The new director of the U.S. National Institutes of Health, Dr. Francis Collins, has one main goal for the giant research agency -- getting more money.
On his first day on the job Monday, Collins told reporters he would press Congress for more stable funding of the agency, which has a budget this year of $30.9 billion.
The NIH has complained of flat funding in recent years, which Collins says translates to 17 percent less spending power since 2003. As a result, researchers are demoralized, good ideas never see the light of day and the United States is losing its lead in medical research, he said.
Predictable, stable funding has to be our number one priority, Collins said.
The economic stimulus package approved in March allocates $10.4 billion in extra money to NIH for 2009 and 2010. What keeps me awake is ... what is going to happen after two years of (stimulus package) funding ends, Collins said.
He said NIH got 22,000 grant proposals for that extra $10 billion.
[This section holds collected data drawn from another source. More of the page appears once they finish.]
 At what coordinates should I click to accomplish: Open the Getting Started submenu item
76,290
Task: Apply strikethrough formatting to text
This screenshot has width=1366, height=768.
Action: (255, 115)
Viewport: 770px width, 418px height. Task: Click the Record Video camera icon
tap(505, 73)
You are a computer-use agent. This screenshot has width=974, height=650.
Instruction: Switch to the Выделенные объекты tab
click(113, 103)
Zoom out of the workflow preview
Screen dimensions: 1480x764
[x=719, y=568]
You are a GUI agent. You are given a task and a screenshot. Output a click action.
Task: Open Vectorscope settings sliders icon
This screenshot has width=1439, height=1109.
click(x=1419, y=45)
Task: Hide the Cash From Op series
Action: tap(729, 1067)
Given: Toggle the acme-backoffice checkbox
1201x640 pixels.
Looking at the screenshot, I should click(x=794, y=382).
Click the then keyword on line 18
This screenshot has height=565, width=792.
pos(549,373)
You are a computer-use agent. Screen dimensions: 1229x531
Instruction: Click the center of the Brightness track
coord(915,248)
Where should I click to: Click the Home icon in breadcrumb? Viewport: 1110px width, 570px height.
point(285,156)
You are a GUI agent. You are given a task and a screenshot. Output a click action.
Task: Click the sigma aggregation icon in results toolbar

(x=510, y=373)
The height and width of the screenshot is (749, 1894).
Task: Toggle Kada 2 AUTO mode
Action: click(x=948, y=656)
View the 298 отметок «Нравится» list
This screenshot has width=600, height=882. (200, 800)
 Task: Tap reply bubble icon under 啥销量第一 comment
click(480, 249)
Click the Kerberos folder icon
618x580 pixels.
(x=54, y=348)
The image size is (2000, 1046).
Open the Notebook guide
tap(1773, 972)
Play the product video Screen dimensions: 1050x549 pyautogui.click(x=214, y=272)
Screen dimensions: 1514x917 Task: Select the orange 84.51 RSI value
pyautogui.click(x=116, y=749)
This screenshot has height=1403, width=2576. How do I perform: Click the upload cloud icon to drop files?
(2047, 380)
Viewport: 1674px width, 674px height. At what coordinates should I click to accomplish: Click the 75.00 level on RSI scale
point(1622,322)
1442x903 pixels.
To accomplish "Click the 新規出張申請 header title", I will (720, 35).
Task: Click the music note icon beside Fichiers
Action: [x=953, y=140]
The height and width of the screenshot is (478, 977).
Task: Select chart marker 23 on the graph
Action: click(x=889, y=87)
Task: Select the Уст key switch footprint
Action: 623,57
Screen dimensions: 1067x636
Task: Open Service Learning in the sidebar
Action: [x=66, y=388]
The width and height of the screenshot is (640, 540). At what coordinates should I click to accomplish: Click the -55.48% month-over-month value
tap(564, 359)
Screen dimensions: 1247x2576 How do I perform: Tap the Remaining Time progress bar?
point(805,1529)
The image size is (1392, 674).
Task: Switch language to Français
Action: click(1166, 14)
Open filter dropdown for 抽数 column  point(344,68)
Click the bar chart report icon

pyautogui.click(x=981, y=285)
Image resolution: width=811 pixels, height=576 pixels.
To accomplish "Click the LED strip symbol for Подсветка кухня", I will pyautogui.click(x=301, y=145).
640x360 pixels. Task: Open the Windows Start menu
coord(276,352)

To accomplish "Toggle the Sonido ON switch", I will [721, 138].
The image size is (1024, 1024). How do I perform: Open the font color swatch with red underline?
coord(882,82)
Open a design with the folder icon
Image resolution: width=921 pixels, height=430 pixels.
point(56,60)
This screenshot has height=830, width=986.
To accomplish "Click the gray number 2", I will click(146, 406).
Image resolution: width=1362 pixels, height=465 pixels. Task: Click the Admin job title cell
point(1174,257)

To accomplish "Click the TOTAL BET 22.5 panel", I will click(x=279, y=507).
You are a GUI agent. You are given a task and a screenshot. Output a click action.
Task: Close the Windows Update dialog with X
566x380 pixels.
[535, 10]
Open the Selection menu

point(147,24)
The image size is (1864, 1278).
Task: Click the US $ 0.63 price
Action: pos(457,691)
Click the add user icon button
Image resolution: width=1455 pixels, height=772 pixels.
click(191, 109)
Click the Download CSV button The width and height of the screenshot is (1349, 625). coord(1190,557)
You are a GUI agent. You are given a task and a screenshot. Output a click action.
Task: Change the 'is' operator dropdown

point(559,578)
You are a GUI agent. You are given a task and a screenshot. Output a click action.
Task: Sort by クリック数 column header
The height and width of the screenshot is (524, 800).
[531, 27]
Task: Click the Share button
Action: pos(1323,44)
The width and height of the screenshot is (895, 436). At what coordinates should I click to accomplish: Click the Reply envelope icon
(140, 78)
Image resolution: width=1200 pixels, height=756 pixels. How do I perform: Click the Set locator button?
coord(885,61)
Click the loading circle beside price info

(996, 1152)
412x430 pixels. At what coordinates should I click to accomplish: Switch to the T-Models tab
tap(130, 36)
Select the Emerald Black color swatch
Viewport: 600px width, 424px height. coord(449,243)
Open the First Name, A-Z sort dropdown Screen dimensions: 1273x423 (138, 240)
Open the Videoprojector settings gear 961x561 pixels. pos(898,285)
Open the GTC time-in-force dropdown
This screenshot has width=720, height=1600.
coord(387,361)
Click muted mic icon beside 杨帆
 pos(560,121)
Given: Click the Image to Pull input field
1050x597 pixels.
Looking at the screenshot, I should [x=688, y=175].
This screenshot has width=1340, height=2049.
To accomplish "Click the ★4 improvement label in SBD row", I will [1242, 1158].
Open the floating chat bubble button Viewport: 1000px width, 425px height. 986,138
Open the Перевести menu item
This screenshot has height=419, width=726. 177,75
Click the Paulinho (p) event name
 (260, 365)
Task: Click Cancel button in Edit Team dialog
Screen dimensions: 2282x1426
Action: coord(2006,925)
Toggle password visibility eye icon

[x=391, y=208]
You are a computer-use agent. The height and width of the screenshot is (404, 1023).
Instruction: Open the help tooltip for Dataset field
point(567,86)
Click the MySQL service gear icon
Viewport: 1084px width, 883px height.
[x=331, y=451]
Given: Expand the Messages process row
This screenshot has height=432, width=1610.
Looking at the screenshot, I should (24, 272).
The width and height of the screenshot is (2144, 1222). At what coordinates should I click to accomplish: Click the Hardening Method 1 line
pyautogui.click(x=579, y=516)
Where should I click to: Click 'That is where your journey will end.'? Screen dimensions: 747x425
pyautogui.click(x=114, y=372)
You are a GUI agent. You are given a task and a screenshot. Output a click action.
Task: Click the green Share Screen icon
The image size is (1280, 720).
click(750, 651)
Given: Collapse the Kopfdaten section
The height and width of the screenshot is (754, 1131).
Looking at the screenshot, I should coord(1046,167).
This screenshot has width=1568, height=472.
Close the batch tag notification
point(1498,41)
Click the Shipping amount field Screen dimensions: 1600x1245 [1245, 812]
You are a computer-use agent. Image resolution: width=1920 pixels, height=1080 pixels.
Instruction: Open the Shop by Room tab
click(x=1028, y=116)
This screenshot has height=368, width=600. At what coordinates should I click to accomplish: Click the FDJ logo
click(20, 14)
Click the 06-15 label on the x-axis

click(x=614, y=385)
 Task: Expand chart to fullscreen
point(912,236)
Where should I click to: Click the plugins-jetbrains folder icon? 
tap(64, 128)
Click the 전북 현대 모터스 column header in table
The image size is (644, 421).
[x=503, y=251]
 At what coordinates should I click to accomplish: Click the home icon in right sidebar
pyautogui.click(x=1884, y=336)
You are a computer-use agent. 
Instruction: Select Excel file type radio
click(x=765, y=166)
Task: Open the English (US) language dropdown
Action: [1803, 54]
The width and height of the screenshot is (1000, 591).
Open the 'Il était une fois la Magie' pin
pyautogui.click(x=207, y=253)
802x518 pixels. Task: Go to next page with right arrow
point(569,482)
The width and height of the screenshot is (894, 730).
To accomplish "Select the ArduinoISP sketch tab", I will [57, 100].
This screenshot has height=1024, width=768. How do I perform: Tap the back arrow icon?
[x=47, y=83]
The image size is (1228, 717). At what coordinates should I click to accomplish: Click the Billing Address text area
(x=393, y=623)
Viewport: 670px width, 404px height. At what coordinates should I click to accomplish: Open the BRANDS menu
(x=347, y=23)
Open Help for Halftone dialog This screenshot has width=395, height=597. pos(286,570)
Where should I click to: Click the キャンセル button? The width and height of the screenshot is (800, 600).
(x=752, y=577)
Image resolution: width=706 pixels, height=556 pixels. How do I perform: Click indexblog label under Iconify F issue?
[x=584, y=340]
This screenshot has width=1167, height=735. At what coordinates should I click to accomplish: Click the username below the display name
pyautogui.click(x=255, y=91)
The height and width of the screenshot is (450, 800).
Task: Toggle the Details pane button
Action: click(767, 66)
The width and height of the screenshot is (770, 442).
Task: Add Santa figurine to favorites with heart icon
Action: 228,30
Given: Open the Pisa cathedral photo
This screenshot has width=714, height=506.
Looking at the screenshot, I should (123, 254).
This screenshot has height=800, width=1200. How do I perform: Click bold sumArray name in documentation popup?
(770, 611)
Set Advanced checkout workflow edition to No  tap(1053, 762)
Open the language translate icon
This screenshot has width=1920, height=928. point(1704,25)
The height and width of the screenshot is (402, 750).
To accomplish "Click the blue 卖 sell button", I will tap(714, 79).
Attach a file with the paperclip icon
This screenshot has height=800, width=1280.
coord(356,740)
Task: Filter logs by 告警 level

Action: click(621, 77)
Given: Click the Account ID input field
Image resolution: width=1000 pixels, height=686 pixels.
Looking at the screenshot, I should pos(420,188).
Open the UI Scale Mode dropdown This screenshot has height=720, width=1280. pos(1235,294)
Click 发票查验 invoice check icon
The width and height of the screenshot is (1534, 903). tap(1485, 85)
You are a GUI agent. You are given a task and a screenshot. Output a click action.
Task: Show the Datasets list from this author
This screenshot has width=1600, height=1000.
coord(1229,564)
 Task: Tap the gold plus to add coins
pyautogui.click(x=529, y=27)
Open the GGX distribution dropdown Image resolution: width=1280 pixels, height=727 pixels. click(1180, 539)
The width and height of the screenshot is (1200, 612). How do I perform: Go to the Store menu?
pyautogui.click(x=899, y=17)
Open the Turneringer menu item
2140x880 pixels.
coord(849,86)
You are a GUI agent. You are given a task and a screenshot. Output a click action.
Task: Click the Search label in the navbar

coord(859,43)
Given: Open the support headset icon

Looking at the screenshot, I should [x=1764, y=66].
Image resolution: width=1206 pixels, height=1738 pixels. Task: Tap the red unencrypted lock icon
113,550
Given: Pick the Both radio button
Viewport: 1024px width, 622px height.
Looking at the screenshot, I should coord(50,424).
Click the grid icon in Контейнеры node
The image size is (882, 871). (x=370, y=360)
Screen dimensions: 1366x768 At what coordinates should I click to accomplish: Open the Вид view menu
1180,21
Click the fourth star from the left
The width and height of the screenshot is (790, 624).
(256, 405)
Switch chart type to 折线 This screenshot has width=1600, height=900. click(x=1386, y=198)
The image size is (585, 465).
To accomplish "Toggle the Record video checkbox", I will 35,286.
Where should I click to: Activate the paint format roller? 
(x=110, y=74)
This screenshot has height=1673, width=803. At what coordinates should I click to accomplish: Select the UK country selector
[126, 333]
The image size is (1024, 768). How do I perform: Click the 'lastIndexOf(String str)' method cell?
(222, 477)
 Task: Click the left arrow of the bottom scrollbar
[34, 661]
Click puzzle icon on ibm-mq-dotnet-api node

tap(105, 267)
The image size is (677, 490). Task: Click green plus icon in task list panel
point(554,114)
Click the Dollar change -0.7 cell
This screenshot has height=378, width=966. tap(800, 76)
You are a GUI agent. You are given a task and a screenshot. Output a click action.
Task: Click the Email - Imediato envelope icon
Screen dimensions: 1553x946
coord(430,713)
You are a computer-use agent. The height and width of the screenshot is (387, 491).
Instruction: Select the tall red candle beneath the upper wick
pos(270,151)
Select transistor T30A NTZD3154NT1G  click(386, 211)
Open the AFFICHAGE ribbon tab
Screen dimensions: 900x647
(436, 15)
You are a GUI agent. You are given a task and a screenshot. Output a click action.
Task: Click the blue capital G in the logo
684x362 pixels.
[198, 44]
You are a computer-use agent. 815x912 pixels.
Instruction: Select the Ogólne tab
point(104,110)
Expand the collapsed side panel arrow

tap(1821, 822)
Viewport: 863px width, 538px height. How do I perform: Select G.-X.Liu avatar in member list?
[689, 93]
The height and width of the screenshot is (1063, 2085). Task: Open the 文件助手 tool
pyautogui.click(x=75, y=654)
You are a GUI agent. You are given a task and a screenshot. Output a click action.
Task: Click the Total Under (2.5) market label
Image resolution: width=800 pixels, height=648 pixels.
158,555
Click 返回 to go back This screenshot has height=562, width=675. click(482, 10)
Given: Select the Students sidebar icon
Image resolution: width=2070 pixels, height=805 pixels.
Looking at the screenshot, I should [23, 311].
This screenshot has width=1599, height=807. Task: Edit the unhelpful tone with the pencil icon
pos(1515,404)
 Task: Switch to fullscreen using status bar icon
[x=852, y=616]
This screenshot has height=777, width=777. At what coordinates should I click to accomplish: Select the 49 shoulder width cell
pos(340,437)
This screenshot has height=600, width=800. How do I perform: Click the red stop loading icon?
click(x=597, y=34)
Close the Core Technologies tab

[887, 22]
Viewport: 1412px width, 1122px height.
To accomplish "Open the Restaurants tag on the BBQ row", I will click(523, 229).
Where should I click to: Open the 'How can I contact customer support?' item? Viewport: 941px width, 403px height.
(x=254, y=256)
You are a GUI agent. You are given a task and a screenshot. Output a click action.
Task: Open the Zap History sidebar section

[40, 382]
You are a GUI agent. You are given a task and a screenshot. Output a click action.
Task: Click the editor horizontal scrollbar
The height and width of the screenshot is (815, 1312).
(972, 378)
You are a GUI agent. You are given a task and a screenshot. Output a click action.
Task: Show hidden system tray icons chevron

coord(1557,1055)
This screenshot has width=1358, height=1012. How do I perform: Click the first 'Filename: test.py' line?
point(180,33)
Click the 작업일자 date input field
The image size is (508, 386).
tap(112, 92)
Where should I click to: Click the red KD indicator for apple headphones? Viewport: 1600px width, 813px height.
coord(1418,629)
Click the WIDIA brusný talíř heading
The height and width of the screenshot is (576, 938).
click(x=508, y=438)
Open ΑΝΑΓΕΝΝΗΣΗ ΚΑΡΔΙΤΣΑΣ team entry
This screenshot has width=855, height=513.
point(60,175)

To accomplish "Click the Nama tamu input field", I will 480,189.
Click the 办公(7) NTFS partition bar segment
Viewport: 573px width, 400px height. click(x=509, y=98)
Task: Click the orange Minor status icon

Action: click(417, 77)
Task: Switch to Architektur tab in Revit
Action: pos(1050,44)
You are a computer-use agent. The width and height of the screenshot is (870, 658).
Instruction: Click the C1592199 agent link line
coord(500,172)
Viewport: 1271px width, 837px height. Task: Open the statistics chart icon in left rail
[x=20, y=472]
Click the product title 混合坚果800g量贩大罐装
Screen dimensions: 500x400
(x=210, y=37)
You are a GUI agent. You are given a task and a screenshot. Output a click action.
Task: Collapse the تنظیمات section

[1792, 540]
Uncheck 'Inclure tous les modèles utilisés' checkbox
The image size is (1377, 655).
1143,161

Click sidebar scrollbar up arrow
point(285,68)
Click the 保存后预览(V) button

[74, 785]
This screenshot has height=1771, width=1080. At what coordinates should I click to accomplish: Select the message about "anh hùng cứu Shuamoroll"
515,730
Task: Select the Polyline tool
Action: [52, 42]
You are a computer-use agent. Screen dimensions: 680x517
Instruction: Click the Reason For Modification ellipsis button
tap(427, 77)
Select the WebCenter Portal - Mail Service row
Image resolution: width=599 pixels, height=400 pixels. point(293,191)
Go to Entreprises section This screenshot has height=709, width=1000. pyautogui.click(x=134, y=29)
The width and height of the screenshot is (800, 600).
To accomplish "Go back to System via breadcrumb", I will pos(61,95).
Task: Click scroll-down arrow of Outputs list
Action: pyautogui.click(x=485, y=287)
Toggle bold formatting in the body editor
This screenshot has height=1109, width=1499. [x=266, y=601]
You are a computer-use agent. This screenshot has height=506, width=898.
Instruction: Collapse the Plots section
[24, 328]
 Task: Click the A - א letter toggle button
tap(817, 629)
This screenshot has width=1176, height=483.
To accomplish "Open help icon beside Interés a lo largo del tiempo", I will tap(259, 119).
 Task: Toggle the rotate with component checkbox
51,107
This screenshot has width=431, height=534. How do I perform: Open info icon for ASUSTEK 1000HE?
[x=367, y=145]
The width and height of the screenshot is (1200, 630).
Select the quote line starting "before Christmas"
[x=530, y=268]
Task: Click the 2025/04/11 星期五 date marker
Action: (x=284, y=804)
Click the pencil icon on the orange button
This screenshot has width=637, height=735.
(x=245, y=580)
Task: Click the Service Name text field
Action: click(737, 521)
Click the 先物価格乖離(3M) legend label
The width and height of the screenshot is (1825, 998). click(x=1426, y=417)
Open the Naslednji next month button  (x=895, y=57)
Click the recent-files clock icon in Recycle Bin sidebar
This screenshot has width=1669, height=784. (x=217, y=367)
There is fabulous science there. This tells you there is pent-up demand, he said. But only 3 percent of the ideas will get funding, he said.
He said NIH spending offers all sorts of value, including the potential of helping President Barack Obama's healthcare reform efforts by funding and conducting studies that show which treatments work best.
For example, the NIH-sponsored Antihypertensive and Lipid-Lowering Treatment to Prevent Heart Attack Trial or ALLHAT found in 2008 that cheap, generic, diuretics protect better against heart disease than newer, more expensive drugs.
Collins has a pet project that he would like the agency to pursue -- a so-called prospective study of 500,000 people that would look at all aspects of their health over decades to determine the underlying causes of disease.
I think if we don't start a study of this sort in the next 10 years, we will be kicking ourselves, he said.
Collins also floated the idea of drug companies paying royalties for government research they benefit from. NIH and the 325,000 researchers it funds do much of the basic scientific research that leads to drug development. The most promising work then goes to pharmaceutical companies, which develop and profit from those drugs.
Collins opposes the idea of limiting what companies can charge for drugs, but said the idea of royalties to pay back the taxpayers might work. You are engineering a system that allows some payback to the public, he said.
He also wants to encourage younger scientists, noting that most U.S. researchers do not get grants to do their own work until age 42. And he wants to do a better job of communicating NIH research to the public.
Maybe I should start tweeting, he said, referring to the popular Twitter social networking tool. We have a lot of cool stuff going on, and we don't necessarily tell the world about it, he said.
Collins, an evangelical Christian, also said he had resigned from the BioLogos Foundation he has just founded to address the harmony of science and faith.